Spoon cranberry and onion topping over cheese.  Serve with unflavored water crackers.

The topping can be made up to 24 hours ahead and covered and refrigerated. Reheat the topping in the microwave.  

Saturday, January 4, 2014

The Best Books to Inspire You in the New Year

When I think of the word inspire, I’m inclined toward the word’s root meaning of breathing in or inhaling. For me reading is akin to survival as I continuously inhale ideas, word pictures, and stories.  That means that my choices for the best inspiring books are the ones that fill me to the brim with thoughts that arouse me to do something or that make me different than I was before the words entered me. It seems I’m not the only one with that feeling.  Kirkus Reviews in a recent article noted: 

Too many books sold on the inspirational shelves at bookstores are anything but—the advice they offer is too easily considered and sometimes pitying. In selecting the books for this . . . list, we looked for novels and nonfiction whose characters face tough battles: “tenacity and perseverance prove life can be good,” for example, in the case of Mardi Jo Link’s memoir Bootstrapper: From Broke to Badass on a Northern Michigan Farm. Or as our reviewer writes about the abolitionist John Brown in National Book Award winner James McBride’s The Good Lord Bird, “his soul does indeed go marching on.”

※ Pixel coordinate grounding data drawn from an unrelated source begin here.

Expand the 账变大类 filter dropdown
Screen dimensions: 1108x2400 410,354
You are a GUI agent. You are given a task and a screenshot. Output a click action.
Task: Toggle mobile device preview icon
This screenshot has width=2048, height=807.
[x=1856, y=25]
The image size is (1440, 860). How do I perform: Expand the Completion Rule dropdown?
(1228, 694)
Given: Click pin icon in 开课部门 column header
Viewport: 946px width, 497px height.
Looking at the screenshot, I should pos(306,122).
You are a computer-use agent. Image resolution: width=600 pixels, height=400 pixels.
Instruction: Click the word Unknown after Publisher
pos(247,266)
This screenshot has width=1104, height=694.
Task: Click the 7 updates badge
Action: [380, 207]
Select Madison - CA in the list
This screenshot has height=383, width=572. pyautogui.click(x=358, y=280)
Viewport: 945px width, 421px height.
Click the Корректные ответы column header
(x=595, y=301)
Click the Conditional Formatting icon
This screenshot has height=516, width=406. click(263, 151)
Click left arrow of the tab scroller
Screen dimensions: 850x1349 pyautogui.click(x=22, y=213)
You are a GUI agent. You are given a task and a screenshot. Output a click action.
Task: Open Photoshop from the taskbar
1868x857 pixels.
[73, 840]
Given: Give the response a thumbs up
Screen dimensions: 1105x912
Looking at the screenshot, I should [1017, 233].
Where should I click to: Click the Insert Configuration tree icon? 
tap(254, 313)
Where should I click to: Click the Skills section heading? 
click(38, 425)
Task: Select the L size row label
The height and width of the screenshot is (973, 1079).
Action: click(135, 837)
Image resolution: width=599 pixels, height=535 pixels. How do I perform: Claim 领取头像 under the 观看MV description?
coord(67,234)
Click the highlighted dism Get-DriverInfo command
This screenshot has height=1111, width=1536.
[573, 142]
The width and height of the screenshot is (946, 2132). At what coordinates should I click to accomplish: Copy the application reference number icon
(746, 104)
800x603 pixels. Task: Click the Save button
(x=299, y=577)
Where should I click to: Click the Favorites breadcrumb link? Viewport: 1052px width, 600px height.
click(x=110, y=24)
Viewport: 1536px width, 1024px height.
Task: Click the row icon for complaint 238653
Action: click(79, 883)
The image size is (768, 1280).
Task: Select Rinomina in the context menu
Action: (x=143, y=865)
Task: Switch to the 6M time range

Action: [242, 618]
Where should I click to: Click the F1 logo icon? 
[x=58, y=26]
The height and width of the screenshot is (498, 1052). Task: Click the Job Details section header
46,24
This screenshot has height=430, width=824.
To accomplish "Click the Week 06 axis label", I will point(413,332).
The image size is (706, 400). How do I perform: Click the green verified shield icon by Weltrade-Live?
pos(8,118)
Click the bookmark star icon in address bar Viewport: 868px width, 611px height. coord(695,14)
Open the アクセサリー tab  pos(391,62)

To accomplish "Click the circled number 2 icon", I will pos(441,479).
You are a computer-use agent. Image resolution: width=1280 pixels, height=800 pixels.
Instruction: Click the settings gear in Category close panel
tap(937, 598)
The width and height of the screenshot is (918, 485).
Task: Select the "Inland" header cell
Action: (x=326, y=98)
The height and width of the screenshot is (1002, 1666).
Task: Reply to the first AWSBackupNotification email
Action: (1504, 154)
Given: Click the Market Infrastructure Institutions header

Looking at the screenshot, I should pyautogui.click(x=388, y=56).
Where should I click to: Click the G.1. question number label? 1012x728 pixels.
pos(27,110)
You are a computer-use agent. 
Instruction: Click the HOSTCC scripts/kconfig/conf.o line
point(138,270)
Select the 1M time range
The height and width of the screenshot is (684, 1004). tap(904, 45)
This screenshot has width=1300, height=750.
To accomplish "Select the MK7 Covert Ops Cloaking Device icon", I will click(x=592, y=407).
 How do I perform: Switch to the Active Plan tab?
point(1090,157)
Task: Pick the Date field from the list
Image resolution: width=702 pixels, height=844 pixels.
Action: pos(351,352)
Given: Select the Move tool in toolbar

I thoroughly agree with Kirkus Reviews’ selection of Bootstrapper and The Good Lord Bird as books to genuinely inspire your new year.  My choices for The Best Books to Inspire You in the New Year are (in alphabetical order by title):

Bootstrapper by Mardi Jo Link illustrates a single-mother’s fierce love for her three sons in this ode to tenacity, honesty, authenticity, and creative survival skills . . . Share the ride that is motherhood with this authentic woman who uses much more than just her boots to pull herself out of misery and insolvency into a life well lived.

Burial Rites by Hannah Kent tells the story of Agnes, the last person executed in Iceland in 1828.  The effect Agnes has on the family charged with housing her in the months before her execution and on the young priest given the task of preparing her spiritually will imbue you with a feeling of wonder at the difference that one person can make. It will also intensify your understanding of the evils of poverty.

The Cleaner of Chartres by Salley Vickers tells of Agn├Ęs Morel whose past threatens to derail her full and connected life in the cathedral town.  She confronts her trauma and the reader sees why she’s indispensable. It’s similar to Chocolat - filled with kindness, healing, and love

Dog Stars by Peter Heller is a post-apocalyptic tale of a man who loses his pregnant wife when disease kills off most of the world. Nine years later he and other survivors and his wonderful dog work to remake the world in love.

The Good Lord Bird by James McBride testifies to the difference John Brown made in American history while telling the tale with a Mark Twain touch through a wryly concocted character.

Jewelweed by David Rhodes shows how people can overcome mistakes they've made if they’ll just allow others to “touch” them. It’s set in Words, Wisconsin, the town of Rhodes magnificent novel Driftless. Everyone in this novel makes a difference.

Ordinary Grace by William Kent Krueger tells of a small-town, 13-year-old boy’s 1961 summer of death, fear, murder and suicide that instead of being sad is filled with “ordinary grace.”

600 Hours of Edward by Craig Lancaster introduces Edward, a 39-year-old man dealing with Asperger’s and OCD, who opens himself to new experiences and hope.

The World’s Strongest Librarian by Josh Hanagame tells of his challenges as a 6’ 7“ giant of a man who faces severe Tourette ’s syndrome symptoms and whose persistence leads him into a joy-filled life as a weight-lifting, Mormon librarian.